[01-29-2010] The U.S. Food and Drug Administration (FDA) is alerting healthcare professionals and patients about a rare, but serious, complication in the liver known as non-cirrhotic portal hypertension in patients using Videx or Videx EC (didanosine). Didanosine is a medication used to treat human immunodeficiency virus (HIV) infection. Videx was the first approved didanosine medication. Videx EC is a delayed-release version of Videx.
Non-cirrhotic portal hypertension (portal hypertension that is not caused by cirrhosis of the liver) is rare in the United States. It occurs when blood flow in the major vein in the liver (the portal vein) slows down. This slowed blood flow can lead to the development of severely enlarged esophageal veins (varices) in the gastrointestinal system. Because esophageal varices are thin and portal hypertension increases the pressure of blood flow in these veins, esophageal varices can break open. This can result in serious bleeding and, in some cases, death.
FDA became aware of cases of non-cirrhotic portal hypertension through adverse event reports submitted to FDA's Adverse Event Reporting System (AERS). Based on these reports, FDA has revised the didanosine drug label to include information about non-cirrhotic portal hypertension to help ensure the safe use of this drug.
FDA believes the clinical benefits of didanosine for certain patients with HIV continue to outweigh its potential risks. The decision to use this drug, however, must be made on an individual basis between the treating physician and the patient.
- Didanosine is a prescription medication used along with other drugs to treat patients who are infected with HIV, the virus that causes AIDS.
- Didanosine works by reducing the growth of HIV.It belongs to a class of medications called nucleoside analogues.
- Didanosine helps your body maintain its supply of immune cells called CD4 cells. These cells are important for fighting HIV and other infections.
- Non-cirrhotic portal hypertension is a serious, but rare, side effect that has occurred in patients using didanosine.
- Be aware that didanosine use has been associated with the development of non-cirrhotic portal hypertension.
- Discuss with patients the clinical benefits and potential risks, including the risk of non-cirrhotic portal hypertension, with the use of didanosine.
- Continue to monitor patients for the development of portal hypertension and esophageal varices.
- Be aware that didanosine already has a Boxed Warning for lactic acidosis and hepatomegaly with steatosis.
- Didanosine in combination with other antiretroviral agents as well as hydroxyurea or ribavirin has been associated with the development of liver toxicity.
FDA's decision to revise the drug label for didanosine is based on post-marketing reports of patients developing non-cirrhotic portal hypertension while using didanosine.
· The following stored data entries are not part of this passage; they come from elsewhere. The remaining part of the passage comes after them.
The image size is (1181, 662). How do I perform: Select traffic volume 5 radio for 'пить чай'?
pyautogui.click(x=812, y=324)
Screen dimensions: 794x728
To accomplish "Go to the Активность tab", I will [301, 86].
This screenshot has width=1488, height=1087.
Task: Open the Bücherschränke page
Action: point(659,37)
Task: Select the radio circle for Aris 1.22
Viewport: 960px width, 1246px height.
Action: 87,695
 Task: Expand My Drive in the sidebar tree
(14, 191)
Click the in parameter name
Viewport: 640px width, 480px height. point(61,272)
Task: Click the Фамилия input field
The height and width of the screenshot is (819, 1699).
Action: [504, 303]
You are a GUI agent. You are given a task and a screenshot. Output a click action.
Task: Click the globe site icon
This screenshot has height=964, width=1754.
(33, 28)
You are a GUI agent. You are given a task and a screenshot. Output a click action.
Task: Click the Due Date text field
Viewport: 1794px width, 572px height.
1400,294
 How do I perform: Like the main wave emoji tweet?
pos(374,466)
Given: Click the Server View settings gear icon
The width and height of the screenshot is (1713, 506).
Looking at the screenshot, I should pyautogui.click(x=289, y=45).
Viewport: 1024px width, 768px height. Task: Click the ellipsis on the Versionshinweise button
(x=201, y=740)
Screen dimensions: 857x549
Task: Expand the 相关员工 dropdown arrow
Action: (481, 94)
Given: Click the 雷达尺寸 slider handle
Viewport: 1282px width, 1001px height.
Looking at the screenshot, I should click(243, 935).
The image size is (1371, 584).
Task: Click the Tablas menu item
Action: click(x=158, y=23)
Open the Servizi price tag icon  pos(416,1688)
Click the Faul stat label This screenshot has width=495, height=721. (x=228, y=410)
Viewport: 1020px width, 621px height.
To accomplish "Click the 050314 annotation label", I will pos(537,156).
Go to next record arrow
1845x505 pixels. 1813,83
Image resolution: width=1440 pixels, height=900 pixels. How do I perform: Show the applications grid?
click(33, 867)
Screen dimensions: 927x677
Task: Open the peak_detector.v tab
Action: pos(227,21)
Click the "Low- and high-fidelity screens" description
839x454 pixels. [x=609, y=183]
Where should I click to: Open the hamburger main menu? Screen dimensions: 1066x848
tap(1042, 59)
Other liver adverse events such as lactic acidosis, hepatomegaly with steatosis, and liver failure have been reported with the use of didanosine alone and in combination with other antiviral drugs.
Of the 42 post-marketing cases of non-cirrhotic portal hypertension in patients using didanosine:
- Twenty-six were males, 14 were females, and in two no gender was specified.
- The ages ranged from 10 years to 66 years.
- Duration of didanosine treatment ranged from months to years before development of non-cirrhotic portal hypertension.
- Definitive cases of non-cirrhotic portal hypertension were confirmed by biopsy and had no alternative etiology for the diagnosis.
Medical interventions described in the reported cases included:
- Banding/ligation of esophageal varices in 8 patients.
- Transjugular intrahepatic portosystemic shunt (TIPSS) procedure in three patients.
- Liver transplantation in 3 patients.
There were four deaths total in the 42 reported cases. The cause of death in the four patients was due to:
- Hemorrhage from esophageal varices in two patients.
- Progressive liver failure in one patient.
- A combination of multi-organ failure, cerebral hemorrhage, sepsis, and lactic acidosis in one patient.
The only patients who have been reported as fully recovered are the three non-cirrhotic portal hypertension patients who received a liver transplant.
A causal association is difficult to determine from postmarketing reports alone. However, based on the number of well-documented cases and exclusion of other causes of portal hypertension such as alcohol-related cirrhosis or hepatitis C, FDA concludes there is an association between use of didanosine and development of non-cirrhotic portal hypertension. Because of the potential severity of portal hypertension, including death from hemorrhaging esophageal varices, FDA has revised the Warning and Precautions section of the didanosine drug label to assure safe use of the medication.